> **Data in this exercise**
....

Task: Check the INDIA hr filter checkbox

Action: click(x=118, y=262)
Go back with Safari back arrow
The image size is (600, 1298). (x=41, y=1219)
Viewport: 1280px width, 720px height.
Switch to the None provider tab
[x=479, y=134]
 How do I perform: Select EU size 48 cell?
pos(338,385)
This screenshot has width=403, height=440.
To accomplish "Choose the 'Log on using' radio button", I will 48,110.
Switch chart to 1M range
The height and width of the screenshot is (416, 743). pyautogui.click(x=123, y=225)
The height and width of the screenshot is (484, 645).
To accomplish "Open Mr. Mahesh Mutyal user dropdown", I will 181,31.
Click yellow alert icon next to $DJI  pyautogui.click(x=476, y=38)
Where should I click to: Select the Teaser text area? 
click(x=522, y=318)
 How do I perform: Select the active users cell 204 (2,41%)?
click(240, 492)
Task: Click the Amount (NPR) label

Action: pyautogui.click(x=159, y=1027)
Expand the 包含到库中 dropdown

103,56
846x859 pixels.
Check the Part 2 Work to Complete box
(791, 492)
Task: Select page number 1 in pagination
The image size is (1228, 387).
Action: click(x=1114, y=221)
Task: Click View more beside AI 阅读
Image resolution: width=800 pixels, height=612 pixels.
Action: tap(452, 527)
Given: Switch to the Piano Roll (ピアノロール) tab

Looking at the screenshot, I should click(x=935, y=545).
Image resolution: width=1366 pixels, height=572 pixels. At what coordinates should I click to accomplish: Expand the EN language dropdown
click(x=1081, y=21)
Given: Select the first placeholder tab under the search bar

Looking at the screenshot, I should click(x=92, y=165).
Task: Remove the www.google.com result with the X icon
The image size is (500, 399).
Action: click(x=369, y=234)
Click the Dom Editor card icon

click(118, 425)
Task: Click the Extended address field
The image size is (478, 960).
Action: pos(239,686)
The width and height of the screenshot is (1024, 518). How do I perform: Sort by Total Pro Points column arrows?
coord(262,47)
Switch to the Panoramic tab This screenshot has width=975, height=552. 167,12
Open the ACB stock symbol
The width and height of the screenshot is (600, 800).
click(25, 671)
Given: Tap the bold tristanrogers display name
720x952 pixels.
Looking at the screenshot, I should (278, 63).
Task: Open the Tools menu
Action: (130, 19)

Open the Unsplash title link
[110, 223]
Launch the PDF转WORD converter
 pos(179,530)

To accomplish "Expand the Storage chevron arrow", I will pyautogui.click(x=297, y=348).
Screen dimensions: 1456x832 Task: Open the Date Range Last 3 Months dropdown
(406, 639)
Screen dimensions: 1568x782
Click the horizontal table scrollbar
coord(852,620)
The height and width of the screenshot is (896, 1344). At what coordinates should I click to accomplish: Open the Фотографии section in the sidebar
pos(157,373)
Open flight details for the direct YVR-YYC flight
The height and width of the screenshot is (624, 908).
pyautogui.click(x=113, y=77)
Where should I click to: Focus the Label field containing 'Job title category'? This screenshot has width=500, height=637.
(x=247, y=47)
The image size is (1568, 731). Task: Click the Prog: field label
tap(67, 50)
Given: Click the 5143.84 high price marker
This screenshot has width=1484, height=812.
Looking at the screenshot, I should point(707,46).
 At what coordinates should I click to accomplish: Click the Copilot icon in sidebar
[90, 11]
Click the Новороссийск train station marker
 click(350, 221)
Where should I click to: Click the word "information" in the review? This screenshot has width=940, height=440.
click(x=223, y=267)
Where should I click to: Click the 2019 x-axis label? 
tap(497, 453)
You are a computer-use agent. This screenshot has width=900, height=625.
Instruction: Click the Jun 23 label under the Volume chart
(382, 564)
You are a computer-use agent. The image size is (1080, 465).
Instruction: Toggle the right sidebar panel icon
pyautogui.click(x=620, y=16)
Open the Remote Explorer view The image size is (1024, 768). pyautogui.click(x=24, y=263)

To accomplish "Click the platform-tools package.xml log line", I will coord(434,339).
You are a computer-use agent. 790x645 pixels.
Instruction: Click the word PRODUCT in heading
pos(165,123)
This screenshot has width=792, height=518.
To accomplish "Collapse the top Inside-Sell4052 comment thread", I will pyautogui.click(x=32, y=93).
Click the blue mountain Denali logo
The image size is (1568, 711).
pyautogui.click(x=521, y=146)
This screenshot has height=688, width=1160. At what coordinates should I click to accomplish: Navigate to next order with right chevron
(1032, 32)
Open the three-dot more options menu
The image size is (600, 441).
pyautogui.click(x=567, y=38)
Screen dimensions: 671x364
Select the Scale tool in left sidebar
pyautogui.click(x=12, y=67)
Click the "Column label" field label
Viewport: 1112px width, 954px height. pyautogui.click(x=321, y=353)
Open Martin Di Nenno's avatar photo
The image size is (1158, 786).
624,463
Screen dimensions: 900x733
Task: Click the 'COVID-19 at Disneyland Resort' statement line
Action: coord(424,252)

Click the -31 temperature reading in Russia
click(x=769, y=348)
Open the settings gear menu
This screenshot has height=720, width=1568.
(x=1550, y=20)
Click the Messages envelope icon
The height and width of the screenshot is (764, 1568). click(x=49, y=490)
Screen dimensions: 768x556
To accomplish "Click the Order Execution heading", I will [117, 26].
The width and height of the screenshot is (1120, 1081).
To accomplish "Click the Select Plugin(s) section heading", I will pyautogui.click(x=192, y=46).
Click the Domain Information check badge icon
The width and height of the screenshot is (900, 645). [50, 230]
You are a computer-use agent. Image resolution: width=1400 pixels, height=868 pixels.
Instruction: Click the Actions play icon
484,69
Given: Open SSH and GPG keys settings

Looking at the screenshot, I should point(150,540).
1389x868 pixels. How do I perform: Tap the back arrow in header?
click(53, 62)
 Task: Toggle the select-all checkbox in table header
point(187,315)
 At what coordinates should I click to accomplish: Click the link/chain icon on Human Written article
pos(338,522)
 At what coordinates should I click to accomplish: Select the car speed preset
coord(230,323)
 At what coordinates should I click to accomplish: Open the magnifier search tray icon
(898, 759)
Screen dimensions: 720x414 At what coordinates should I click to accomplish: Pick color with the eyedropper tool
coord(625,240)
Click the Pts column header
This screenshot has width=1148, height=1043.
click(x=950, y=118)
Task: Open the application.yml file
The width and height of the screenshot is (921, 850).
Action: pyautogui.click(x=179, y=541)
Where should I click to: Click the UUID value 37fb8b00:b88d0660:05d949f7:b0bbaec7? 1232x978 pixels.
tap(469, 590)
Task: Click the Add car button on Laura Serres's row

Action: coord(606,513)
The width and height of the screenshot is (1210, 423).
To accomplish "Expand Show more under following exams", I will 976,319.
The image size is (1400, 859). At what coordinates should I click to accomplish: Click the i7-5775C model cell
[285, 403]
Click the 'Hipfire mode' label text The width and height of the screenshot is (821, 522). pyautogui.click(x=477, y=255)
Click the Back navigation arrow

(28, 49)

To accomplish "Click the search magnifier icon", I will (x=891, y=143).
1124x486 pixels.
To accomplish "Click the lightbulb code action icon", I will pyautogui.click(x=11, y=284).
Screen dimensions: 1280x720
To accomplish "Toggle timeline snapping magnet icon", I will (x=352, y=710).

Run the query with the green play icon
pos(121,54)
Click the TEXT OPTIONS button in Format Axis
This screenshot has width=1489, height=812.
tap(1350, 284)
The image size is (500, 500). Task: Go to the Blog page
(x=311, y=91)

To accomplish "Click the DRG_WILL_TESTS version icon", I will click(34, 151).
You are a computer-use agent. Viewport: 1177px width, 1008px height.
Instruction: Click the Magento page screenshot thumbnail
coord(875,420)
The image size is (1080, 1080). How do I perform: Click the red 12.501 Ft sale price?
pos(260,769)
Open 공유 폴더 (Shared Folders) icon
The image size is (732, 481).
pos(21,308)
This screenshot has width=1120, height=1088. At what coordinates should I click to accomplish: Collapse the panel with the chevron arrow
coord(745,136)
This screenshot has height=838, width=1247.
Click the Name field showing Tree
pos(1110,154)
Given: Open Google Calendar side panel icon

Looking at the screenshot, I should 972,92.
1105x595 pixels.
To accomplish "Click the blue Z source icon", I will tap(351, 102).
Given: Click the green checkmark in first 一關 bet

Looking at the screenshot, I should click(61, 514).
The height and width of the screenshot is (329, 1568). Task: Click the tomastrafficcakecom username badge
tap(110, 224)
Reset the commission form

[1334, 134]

....

> **Exercise directions**
Print the records verbatim, stopping after the "Click yellow alert" line.

> **Solved problem**
Task: Check the INDIA hr filter checkbox

Action: click(x=118, y=262)
Go back with Safari back arrow
The image size is (600, 1298). (x=41, y=1219)
Viewport: 1280px width, 720px height.
Switch to the None provider tab
[x=479, y=134]
 How do I perform: Select EU size 48 cell?
pos(338,385)
This screenshot has width=403, height=440.
To accomplish "Choose the 'Log on using' radio button", I will 48,110.
Switch chart to 1M range
The height and width of the screenshot is (416, 743). pyautogui.click(x=123, y=225)
The height and width of the screenshot is (484, 645).
To accomplish "Open Mr. Mahesh Mutyal user dropdown", I will 181,31.
Click yellow alert icon next to $DJI  pyautogui.click(x=476, y=38)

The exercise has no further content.